▸ Input
((

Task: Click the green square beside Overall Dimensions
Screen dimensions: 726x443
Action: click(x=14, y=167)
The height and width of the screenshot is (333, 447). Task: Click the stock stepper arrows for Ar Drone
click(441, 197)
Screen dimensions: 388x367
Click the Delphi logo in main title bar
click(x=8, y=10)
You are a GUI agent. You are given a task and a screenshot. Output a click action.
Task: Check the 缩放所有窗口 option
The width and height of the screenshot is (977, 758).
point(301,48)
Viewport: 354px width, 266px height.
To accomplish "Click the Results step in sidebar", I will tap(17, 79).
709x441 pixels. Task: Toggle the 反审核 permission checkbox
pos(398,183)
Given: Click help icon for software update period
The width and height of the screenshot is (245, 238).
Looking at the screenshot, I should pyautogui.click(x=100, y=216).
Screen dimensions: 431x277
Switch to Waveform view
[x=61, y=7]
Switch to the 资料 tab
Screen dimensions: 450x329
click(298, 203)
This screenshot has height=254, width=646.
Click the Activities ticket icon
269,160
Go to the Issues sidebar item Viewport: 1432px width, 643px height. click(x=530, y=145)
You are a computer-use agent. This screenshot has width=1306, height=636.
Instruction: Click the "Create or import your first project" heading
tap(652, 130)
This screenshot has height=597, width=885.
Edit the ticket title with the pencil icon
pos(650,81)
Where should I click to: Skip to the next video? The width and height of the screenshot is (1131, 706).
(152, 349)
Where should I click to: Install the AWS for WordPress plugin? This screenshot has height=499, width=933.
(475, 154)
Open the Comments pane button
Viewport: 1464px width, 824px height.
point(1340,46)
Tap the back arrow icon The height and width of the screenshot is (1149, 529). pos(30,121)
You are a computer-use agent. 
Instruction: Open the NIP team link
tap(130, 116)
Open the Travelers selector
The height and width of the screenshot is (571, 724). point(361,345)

))

▸ Aim of the exercise
The whole listing above is to be transcribed exactly, line for line.

▸ Solution to this problem
Task: Click the green square beside Overall Dimensions
Screen dimensions: 726x443
Action: click(x=14, y=167)
The height and width of the screenshot is (333, 447). Task: Click the stock stepper arrows for Ar Drone
click(441, 197)
Screen dimensions: 388x367
Click the Delphi logo in main title bar
click(x=8, y=10)
You are a GUI agent. You are given a task and a screenshot. Output a click action.
Task: Check the 缩放所有窗口 option
The width and height of the screenshot is (977, 758).
point(301,48)
Viewport: 354px width, 266px height.
To accomplish "Click the Results step in sidebar", I will tap(17, 79).
709x441 pixels. Task: Toggle the 反审核 permission checkbox
pos(398,183)
Given: Click help icon for software update period
The width and height of the screenshot is (245, 238).
Looking at the screenshot, I should pyautogui.click(x=100, y=216).
Screen dimensions: 431x277
Switch to Waveform view
[x=61, y=7]
Switch to the 资料 tab
Screen dimensions: 450x329
click(298, 203)
This screenshot has height=254, width=646.
Click the Activities ticket icon
269,160
Go to the Issues sidebar item Viewport: 1432px width, 643px height. click(x=530, y=145)
You are a computer-use agent. This screenshot has width=1306, height=636.
Instruction: Click the "Create or import your first project" heading
tap(652, 130)
This screenshot has height=597, width=885.
Edit the ticket title with the pencil icon
pos(650,81)
Where should I click to: Skip to the next video? The width and height of the screenshot is (1131, 706).
(152, 349)
Where should I click to: Install the AWS for WordPress plugin? This screenshot has height=499, width=933.
(475, 154)
Open the Comments pane button
Viewport: 1464px width, 824px height.
point(1340,46)
Tap the back arrow icon The height and width of the screenshot is (1149, 529). pos(30,121)
You are a computer-use agent. 
Instruction: Open the NIP team link
tap(130, 116)
Open the Travelers selector
The height and width of the screenshot is (571, 724). point(361,345)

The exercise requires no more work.